DIRECTIONS>
1. Check each statement against the article on wisdom and well-being in older adults. Answer yes or no, and quote the article's exact words that decide it.
(a) The study compared 156 community residents with 41 older adults who were hospice patients or nursing home residents.
(b) Being in nursing or hospice care was linked to higher subjective well-being scores.
(c) The factors studied before wisdom together accounted for half of the overall variation in subjective well-being scores.
2. Resume the article on wisdom and well-being in older adults, starting right after its last sentence.

EXCERPTED TEXT>
Wisdom Works: Older Adults with Physical Limitations Benefit from Wisdom

Research has identified a number of factors associated with subjective well-being. In particular, studies have shown that physical health, functional limitations, and self-rated health all have an association with reported levels of subjective well-being. Recently, researchers have also looked at the role that wisdom might play in terms of an older adults’ subjective well-being, and have found that it too has a positive association with these scores. A just-published study looks at whether wisdom might have a stronger association with subjective well-being among those older adults who were facing greater limitations in their physical health.

In order to determine whether wisdom had a greater impact on subjective well-being for individuals with physical limitations, the researchers compared a population of 156 community residents with 41 older adults who were hospice patients or nursing home residents.

The measurable definition of wisdom that these researchers used was “an integration of cognitive, reflective, and compassionate dimensions.” The cognitive dimension of wisdom includes a desire to know a deeper truth about truths about life, such as knowledge and acceptance of positive and negative sides of human nature and life’s unpredictability and uncertainties. The reflective dimension involves self-examination, self-awareness, and self-insight. The compassionate dimension involves a sympathetic and compassionate love for all and a motivation to enhance others’ well-being. As for subjective well-being, the authors describe this as “high satisfaction with life, the presence of pleasant emotions, such as cheerfulness, and the absence of depressive symptoms.”

Before looking at the impact of wisdom on subjective well-being, the researchers looked at other factors in the population studied that were associated with better subjective well-being. They found that self-reported good health, social involvement, and lack of economic pressures were associated with greater subjective well-being. Being in nursing or hospice care was associated with lower subjective well-being scores. Taken together, these factors accounted for 50 percent of the overall variation in subjective well-being scores among study participants.

DATA RECORDS>
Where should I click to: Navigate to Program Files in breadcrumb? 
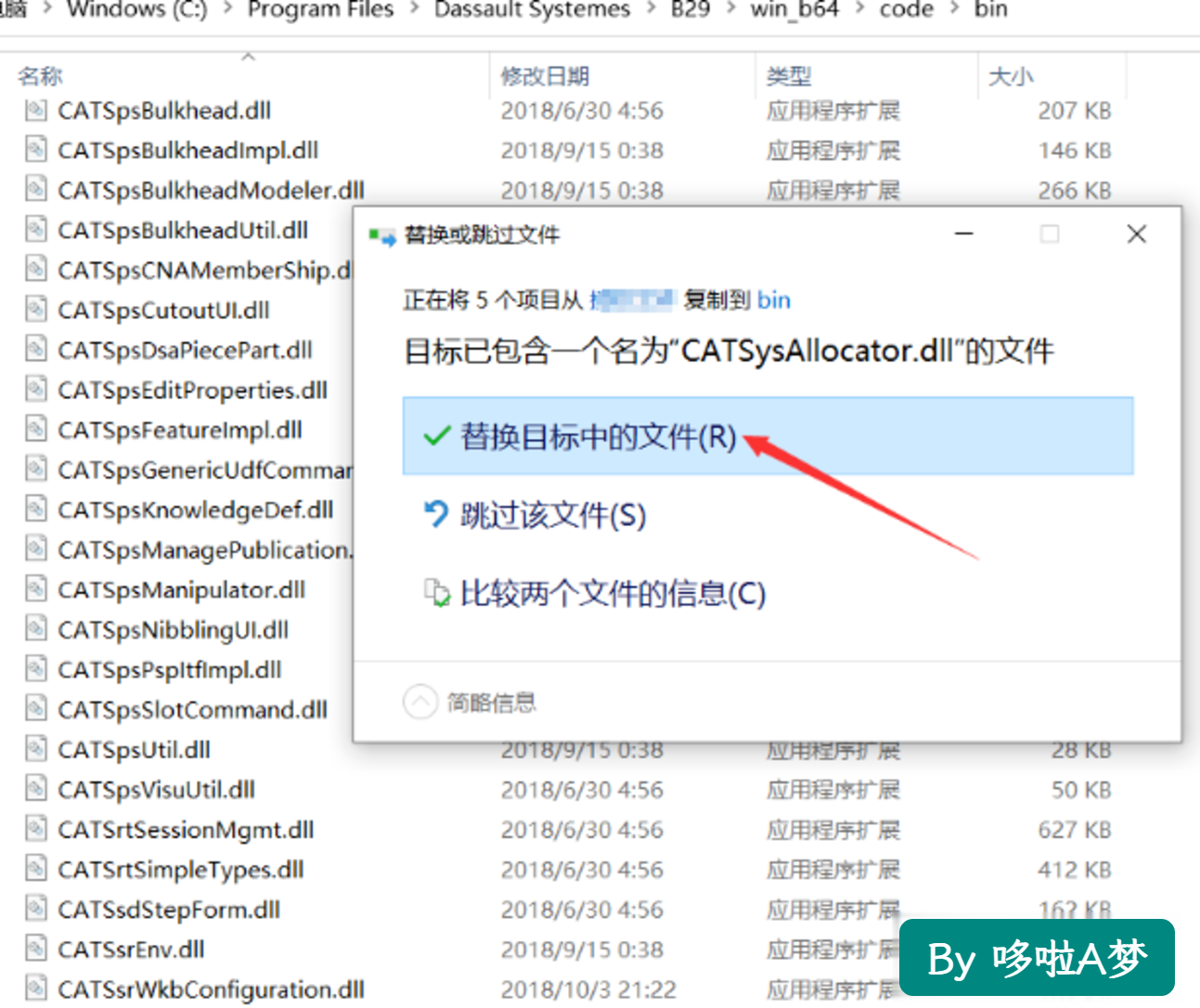click(321, 9)
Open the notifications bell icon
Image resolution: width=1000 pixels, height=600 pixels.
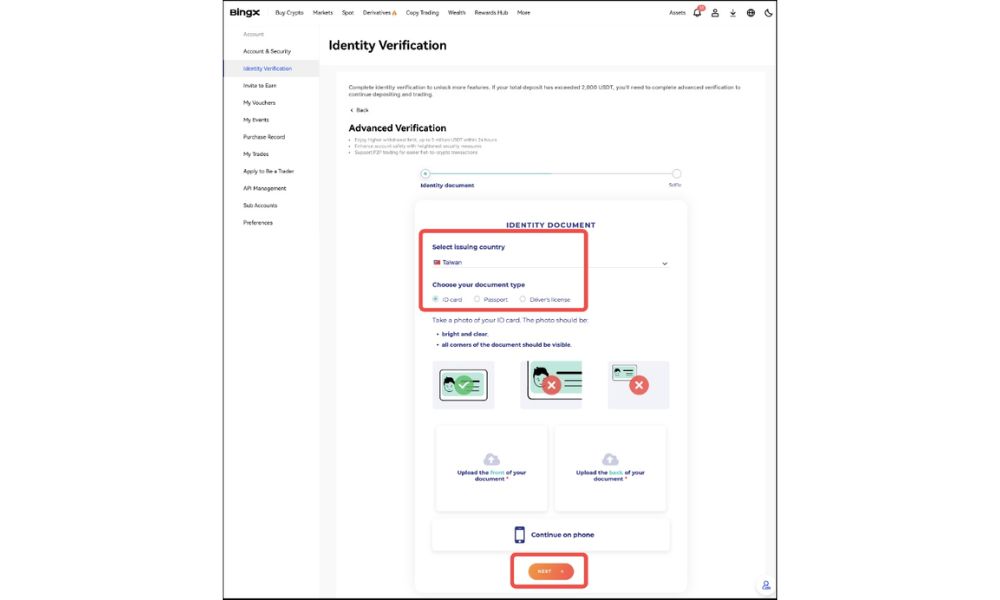tap(697, 13)
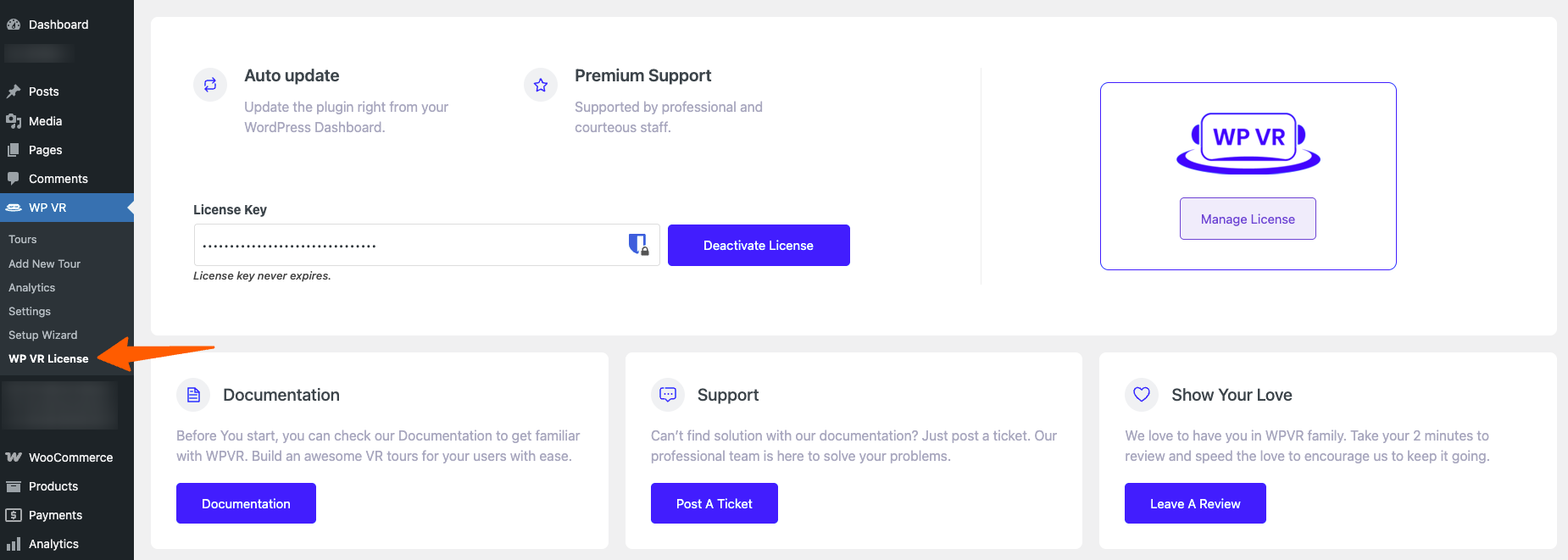Go to WP VR Settings submenu
Screen dimensions: 1568x560
click(30, 312)
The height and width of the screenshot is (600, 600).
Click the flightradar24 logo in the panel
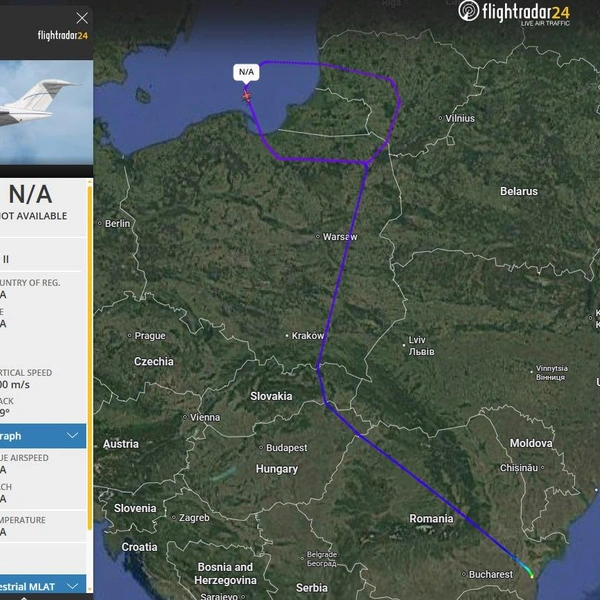pos(63,36)
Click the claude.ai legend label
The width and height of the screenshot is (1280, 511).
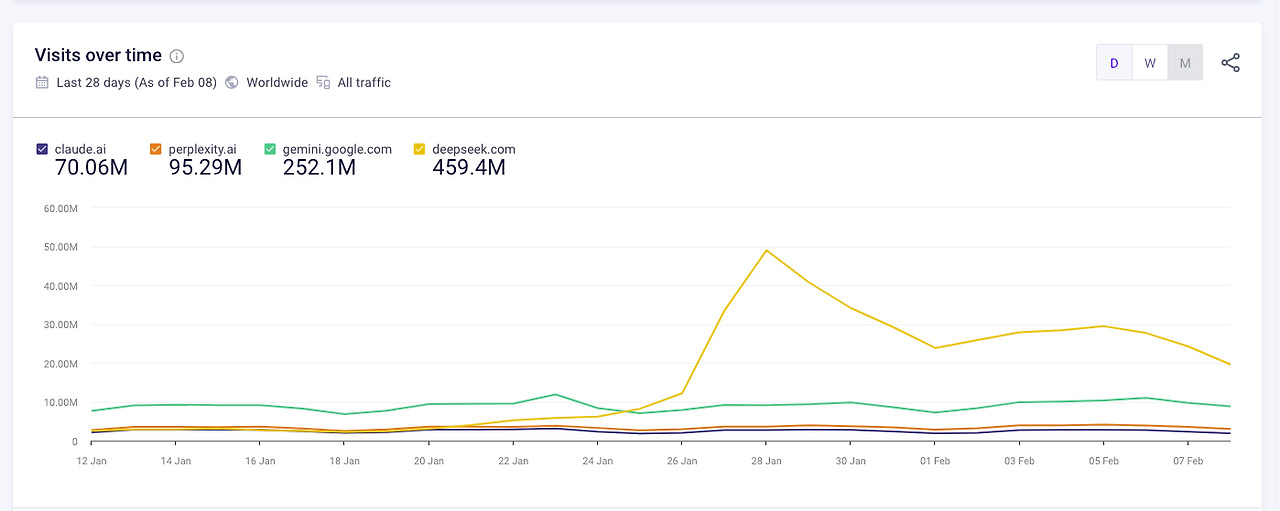[x=80, y=149]
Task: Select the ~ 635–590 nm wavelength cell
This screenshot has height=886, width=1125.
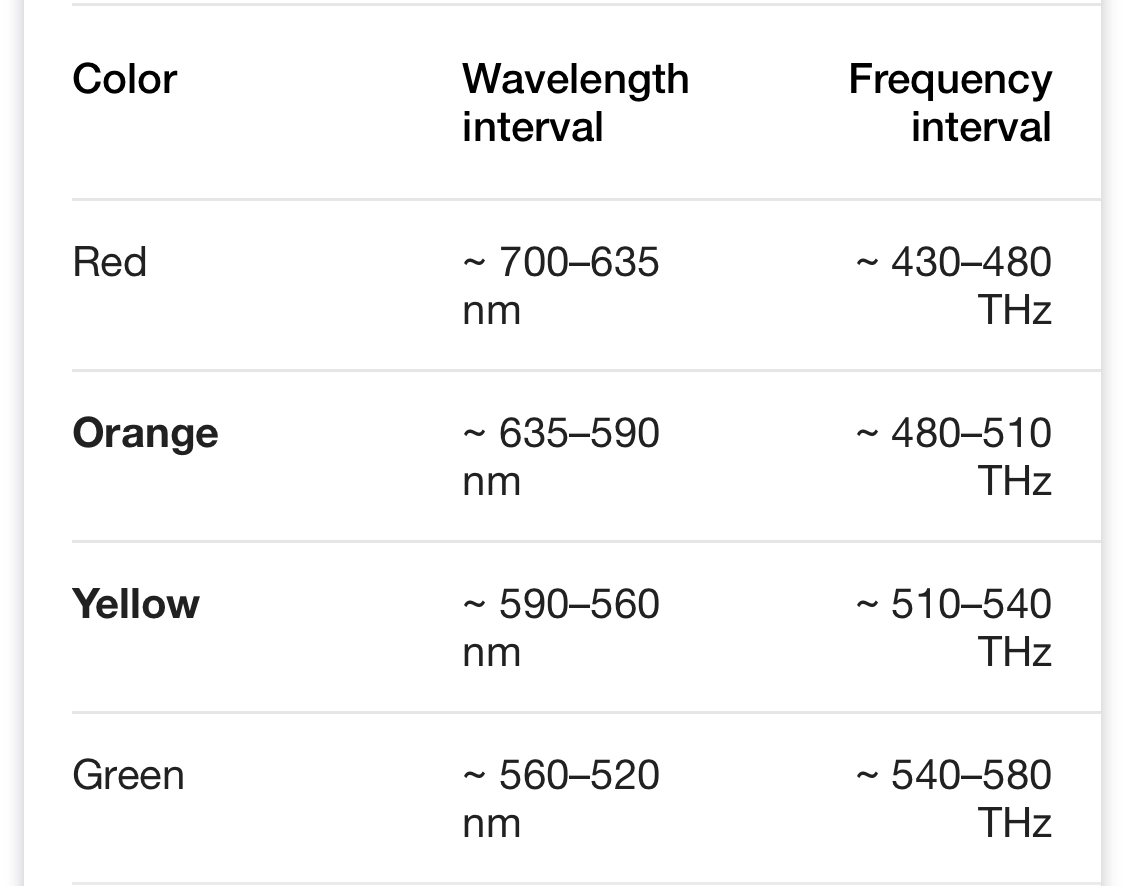Action: click(x=560, y=456)
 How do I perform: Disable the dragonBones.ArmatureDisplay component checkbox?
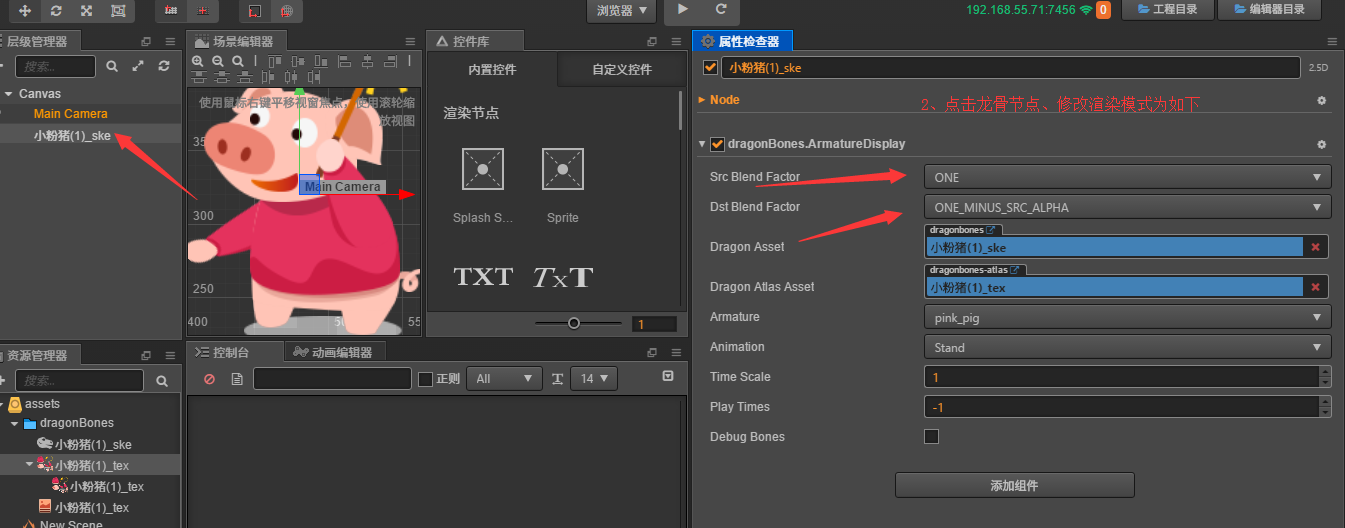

ANSWERS GIVEN>
1.
(a) Yes: "compared a population of 156 community residents with 41 older adults who were hospice patients or nursing home residents."
(b) No: "Being in nursing or hospice care was associated with lower subjective well-being scores."
(c) Yes: "Taken together, these factors accounted for 50 percent of the overall variation in subjective well-being scores among study participants."

2.
Turning to the impact of wisdom, this factor explained an additional 5 percent of the overall variation in subjective well-being scores. Comparing the community group and the nursing care/hospice group showed that the effect of wisdom on subjective well-being was significantly stronger in the latter group. Members of either group with a score of 4.45 or better on the wisdom scale had similar scores on the subjective well-being scale, but the main differences between the two groups showed for those individuals with low wisdom scores.

One theory of why wisdom has a positive impact on subjective well-being is that wisdom can provide a sense of mastery over one’s environment and a sense of purpose. In addition to testing whether wisdom had a stronger association with subjective well-being when an older individual is faced with physical limitations, this study looked at the question of whether senses of mastery and purpose account for the association between wisdom and subjective well-being, and found that they did account for some but not all of the association between wisdom and subjective well-being.

The authors conclude that “this suggests that wisdom is indeed a valuable asset for older adults at the end of life, because it may help them optimize their well-being by selecting goals that are still attainable, such as giving and receiving love, gratitude, and forgiveness, and thereby compensate for social and physical losses that are inevitable at the last stage of life.” They go on to observe that “this study suggests that successful aging also depends on cognitive, reflective and compassionate dimensions, which might be the result of lifelong psychosocial growth.” Researchers and theorists suggest that wisdom is facilitated by wise role models, and having opportunities for psychosocial growth such as occupational or volunteer experiences that promote reflection, compassion, and the search for a deeper meaning in life. Some older adults will have had such opportunities earlier in life, but it is perhaps worth considering how the aging services and senior living sectors can provide such opportunities to the older adults that they serve. The wisdom that can be gained from such opportunities can help buoy subjective well-being at times when other limitations are taking their toll, creating “a meaningful and satisfying old age that does not depend on physical health and vigor.”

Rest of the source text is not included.